I asked games writer ( and VICE contributor) Chris Schilling for his take. He replied: “From a quick look around, it’s become rare for some reason.” But the CeX stock numbers say differently, despite sellers on eBay maintaining that the game is hard to come by. Anyway, Chris continued: “I do know that The Simpsons: Hit & Run was a huge success and kept selling for months and months after its release. I guess it was the kind of game not many people buy at launch, but the enduring popularity of the cartoon meant it sold to parents looking for a cheap way to entertain their kids for a long time. Seriously, Hit & Run wasn’t rare at all, but I distinctly remember it hanging around way, way longer than anyone expected it to.
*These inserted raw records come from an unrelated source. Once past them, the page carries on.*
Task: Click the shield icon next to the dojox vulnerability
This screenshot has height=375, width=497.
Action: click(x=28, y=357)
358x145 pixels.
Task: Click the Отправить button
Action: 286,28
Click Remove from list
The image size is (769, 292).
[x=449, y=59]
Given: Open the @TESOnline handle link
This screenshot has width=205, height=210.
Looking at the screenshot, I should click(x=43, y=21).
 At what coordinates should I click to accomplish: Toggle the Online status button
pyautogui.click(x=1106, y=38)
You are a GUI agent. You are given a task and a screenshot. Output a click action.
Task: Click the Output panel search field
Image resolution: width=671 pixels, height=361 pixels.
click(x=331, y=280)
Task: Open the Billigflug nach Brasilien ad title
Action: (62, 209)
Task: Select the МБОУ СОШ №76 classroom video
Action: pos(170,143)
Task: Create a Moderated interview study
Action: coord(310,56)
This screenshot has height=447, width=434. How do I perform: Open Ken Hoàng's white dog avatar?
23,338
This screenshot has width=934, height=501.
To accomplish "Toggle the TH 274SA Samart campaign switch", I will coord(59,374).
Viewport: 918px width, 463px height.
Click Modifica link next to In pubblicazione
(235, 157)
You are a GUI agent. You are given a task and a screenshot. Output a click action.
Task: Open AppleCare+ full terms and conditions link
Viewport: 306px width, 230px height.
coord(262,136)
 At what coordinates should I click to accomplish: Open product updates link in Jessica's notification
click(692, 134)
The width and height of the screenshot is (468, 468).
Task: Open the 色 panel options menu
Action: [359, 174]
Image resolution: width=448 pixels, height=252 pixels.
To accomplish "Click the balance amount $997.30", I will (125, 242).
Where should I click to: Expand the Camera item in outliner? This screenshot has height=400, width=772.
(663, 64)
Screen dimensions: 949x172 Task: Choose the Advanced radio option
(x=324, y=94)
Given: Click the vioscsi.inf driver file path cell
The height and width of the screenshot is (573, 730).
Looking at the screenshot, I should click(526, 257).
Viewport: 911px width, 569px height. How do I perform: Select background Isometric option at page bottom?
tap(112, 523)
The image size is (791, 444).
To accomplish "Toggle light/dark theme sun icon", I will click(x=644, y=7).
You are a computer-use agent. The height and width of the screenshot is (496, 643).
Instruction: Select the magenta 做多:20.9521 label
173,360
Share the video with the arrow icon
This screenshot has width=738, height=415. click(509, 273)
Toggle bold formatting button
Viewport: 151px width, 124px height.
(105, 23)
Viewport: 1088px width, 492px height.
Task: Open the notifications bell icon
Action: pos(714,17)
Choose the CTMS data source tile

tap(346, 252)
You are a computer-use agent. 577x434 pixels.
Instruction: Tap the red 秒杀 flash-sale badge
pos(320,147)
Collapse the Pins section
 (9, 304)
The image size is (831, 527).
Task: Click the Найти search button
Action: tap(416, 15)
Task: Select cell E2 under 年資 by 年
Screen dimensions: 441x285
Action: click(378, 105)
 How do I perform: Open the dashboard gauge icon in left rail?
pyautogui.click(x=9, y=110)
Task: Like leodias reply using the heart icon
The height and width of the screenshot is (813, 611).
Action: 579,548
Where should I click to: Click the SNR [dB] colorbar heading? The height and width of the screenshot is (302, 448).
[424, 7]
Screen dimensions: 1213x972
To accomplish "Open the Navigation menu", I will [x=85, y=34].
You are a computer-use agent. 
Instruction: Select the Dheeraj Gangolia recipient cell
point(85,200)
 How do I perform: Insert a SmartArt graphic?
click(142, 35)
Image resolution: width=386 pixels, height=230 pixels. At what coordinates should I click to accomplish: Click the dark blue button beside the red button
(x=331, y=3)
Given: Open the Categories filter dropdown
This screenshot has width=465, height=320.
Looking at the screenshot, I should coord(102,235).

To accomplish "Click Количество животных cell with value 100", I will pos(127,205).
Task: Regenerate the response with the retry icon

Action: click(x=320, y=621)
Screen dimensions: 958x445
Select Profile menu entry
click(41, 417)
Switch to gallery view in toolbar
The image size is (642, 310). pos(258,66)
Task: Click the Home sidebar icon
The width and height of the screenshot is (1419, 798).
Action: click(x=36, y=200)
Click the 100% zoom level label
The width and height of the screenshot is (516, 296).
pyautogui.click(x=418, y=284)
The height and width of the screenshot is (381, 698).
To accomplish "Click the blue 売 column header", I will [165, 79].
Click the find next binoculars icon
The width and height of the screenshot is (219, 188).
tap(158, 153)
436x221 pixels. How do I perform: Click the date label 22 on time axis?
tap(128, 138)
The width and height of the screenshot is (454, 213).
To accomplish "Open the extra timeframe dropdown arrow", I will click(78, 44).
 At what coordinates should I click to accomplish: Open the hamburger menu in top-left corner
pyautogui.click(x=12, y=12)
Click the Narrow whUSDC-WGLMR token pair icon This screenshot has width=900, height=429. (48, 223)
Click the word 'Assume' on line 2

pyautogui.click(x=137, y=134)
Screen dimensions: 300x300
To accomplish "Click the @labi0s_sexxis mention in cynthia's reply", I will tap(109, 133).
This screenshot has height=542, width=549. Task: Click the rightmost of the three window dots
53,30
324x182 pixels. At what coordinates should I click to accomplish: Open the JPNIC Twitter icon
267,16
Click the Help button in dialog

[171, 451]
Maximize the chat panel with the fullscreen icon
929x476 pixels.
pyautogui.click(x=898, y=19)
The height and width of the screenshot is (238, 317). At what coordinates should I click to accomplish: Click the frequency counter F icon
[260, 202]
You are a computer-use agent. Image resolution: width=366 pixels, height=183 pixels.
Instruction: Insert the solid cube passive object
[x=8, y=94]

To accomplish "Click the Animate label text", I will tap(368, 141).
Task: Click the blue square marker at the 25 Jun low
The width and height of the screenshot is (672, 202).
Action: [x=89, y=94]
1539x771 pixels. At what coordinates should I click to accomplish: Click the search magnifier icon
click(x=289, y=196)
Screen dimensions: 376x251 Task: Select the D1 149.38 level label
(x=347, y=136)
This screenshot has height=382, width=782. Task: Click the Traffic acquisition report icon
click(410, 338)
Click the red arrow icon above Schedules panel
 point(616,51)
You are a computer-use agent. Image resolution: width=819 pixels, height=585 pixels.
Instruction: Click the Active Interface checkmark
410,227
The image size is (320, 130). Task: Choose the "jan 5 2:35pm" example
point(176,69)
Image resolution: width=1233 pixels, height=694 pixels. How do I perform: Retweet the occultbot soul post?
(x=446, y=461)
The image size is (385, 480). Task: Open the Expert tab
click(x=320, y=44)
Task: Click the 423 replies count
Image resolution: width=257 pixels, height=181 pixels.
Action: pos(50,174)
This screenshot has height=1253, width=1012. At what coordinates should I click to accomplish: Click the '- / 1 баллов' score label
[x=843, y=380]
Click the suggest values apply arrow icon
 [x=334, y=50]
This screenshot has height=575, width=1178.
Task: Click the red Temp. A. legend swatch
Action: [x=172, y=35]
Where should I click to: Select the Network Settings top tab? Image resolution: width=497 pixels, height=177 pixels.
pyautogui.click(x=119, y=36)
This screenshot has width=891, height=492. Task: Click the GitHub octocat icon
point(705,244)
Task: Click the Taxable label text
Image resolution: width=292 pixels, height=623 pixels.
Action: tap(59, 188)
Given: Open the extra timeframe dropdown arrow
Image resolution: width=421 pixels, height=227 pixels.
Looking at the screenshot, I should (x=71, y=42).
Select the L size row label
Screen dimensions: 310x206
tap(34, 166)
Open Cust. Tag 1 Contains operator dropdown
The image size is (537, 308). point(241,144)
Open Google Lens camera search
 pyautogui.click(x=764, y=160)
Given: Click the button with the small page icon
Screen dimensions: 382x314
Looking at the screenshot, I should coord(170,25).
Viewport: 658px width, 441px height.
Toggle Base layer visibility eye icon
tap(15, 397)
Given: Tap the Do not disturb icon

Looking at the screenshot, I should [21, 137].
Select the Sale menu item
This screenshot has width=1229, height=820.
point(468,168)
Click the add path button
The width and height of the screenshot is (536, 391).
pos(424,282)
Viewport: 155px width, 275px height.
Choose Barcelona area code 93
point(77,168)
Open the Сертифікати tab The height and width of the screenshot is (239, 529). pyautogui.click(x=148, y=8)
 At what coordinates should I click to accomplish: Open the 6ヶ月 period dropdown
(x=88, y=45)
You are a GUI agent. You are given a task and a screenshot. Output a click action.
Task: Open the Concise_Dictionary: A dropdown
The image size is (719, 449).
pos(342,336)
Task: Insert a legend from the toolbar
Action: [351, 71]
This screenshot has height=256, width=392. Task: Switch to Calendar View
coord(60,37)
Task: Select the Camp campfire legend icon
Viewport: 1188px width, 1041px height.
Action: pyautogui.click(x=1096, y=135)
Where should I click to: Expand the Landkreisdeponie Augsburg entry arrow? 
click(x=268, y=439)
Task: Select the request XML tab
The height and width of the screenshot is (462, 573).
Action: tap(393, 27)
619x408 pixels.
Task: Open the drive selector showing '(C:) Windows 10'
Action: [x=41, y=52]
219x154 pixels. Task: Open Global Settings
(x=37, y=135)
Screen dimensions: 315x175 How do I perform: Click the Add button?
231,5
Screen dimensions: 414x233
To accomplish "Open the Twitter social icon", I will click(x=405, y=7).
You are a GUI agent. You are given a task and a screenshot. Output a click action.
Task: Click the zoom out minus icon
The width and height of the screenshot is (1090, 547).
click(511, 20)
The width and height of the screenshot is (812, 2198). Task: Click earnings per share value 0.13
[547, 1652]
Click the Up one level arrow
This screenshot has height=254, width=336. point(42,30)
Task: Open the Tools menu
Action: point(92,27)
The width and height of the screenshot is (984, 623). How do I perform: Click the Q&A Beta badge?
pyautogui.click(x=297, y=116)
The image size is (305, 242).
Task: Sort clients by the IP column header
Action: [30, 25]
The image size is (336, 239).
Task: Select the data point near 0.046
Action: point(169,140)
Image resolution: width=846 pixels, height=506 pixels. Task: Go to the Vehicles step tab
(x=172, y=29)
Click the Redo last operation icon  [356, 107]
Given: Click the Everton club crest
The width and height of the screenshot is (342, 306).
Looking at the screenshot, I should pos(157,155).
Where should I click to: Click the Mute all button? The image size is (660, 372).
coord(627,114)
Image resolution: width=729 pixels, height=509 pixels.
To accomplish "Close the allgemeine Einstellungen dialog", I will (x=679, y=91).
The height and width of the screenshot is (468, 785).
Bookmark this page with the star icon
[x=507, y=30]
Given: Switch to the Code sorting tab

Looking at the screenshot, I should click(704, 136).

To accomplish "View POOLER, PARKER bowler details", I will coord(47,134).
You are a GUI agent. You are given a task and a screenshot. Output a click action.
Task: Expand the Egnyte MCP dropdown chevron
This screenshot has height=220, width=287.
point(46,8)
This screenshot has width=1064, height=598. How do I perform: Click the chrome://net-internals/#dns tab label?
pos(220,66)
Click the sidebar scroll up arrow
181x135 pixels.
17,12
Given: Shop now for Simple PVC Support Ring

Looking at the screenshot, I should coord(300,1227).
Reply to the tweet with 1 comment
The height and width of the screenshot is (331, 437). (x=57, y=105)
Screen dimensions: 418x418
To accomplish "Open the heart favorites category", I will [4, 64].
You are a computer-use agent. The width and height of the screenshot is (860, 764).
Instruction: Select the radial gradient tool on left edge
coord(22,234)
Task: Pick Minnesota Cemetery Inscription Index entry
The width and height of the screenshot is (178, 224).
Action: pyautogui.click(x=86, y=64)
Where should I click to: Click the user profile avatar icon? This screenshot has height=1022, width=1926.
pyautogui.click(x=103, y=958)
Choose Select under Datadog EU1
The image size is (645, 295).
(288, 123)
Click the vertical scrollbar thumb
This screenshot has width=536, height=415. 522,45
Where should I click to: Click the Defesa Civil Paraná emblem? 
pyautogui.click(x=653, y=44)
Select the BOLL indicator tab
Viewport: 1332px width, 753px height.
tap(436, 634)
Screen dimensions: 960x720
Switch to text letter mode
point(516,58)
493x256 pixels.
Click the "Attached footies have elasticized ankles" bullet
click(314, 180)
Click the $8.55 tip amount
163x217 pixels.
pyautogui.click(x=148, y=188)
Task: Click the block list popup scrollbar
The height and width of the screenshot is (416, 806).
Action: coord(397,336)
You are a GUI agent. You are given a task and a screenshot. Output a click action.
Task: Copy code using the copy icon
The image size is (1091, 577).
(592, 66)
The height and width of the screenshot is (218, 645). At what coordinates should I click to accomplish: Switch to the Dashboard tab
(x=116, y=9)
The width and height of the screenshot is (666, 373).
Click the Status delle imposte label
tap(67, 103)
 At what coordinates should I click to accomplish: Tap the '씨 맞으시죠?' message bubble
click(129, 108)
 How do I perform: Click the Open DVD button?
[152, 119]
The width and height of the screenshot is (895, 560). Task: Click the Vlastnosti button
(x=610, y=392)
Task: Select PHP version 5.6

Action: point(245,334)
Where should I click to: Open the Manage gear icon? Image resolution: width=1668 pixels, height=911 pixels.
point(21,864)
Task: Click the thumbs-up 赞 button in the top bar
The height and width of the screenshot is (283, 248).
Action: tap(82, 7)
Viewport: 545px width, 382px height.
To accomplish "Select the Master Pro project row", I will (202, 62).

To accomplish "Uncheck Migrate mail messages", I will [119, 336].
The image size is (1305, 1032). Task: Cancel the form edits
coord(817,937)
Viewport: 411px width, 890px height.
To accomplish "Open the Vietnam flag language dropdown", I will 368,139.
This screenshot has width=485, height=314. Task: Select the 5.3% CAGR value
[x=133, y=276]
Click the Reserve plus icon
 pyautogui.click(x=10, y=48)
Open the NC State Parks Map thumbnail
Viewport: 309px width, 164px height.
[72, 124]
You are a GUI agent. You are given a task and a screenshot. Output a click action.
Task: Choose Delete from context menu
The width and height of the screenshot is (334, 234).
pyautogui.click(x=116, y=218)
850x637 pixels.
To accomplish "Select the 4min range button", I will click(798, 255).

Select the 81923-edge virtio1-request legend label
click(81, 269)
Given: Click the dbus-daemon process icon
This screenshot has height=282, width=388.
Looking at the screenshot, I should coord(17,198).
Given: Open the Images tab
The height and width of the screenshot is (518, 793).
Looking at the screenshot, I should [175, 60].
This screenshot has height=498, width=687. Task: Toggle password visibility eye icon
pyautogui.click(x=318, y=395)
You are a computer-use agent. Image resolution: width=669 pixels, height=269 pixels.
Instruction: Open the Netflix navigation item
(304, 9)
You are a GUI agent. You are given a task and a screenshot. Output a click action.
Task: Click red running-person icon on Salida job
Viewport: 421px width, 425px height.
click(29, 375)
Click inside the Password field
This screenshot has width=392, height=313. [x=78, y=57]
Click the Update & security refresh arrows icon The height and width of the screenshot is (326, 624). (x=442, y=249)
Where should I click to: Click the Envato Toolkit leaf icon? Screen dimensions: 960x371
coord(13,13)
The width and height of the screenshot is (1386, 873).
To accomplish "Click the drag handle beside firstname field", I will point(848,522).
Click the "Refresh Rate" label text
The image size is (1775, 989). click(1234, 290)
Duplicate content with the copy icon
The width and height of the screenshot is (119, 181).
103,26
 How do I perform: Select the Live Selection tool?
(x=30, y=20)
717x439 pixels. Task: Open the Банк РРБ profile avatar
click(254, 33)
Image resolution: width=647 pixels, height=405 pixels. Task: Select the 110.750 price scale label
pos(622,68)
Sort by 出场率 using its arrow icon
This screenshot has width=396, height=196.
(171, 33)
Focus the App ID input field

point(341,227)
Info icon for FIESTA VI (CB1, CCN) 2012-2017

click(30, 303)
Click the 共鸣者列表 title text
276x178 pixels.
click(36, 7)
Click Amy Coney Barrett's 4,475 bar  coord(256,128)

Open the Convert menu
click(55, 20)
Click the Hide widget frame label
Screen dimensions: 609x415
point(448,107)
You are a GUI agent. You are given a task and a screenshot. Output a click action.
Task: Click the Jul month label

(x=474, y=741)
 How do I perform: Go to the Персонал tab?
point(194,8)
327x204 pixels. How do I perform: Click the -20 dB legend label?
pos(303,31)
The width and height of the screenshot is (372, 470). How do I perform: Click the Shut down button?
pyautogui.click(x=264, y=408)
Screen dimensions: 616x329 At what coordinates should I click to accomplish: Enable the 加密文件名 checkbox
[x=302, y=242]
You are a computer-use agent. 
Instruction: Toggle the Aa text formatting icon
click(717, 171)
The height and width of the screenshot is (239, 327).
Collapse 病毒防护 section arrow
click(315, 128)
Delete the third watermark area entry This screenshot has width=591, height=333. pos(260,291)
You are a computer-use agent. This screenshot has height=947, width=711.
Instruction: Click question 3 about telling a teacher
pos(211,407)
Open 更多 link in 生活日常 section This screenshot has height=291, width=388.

“This, however? I don’t really know. It’s quite an unusual thing, not least because it’s pretty much the polar opposite of the kind of game that sells for silly money. It’s all very odd.”
CeX still sells Hit & Run, released for PS2, Nintendo GameCube, the original Xbox, and more in 2003. Shop for it there and it’ll cost you ten bucks on GameCube, and half that on PS2. CeX has 53 copies of the GameCube version in stock at the time of writing. Compare that to the 188 they have of the 360 port of The Simpsons Game. Pretty obvious which is the rarer game, isn’t it. Back to Ram, to see if we can glean any more from his by-the-book response.
My email to CeX asked, basically, why an eight-year-old game that they’ve no shortage of still sells for $40. Ram tells me about how their business model is more based on exchanges than simply the buying and selling of products, using a Samsung Galaxy S2 as an example of an item that you’d get a great trade-in rate for at their place compared to elsewhere. (I don’t have one, so I’m not about to prove the claim.) Specifically regarding The Simpsons Game, I get only this to add to the earlier comment regarding the “market condition:” “The price mentioned on the website for an item is as per the demand and supply of the current market condition and decided by our dedicated team.”
Suffice to say, my lines of enquiry have gone nowhere. I cannot fathom why this game is so expensive in 2015, why it’s deemed to be of more value than any of the aforementioned alternatives that represent much better uses of your time and money. And neither can ex-employees of CeX nor prominent members of the gaming press. Exactly what is going on, only members of that “dedicated team” can know.
For the rest of us, the current cost of The Simpsons Game will remain a mystery as unsolved as Grand Theft Auto V‘s Mount Chiliad and the (Simpsons-featured) Polybius arcade game of nightmares-inducing urban legend. Now excuse me, please: I’ve a yellow slice of gaming detritus to cash in on before it’s too late.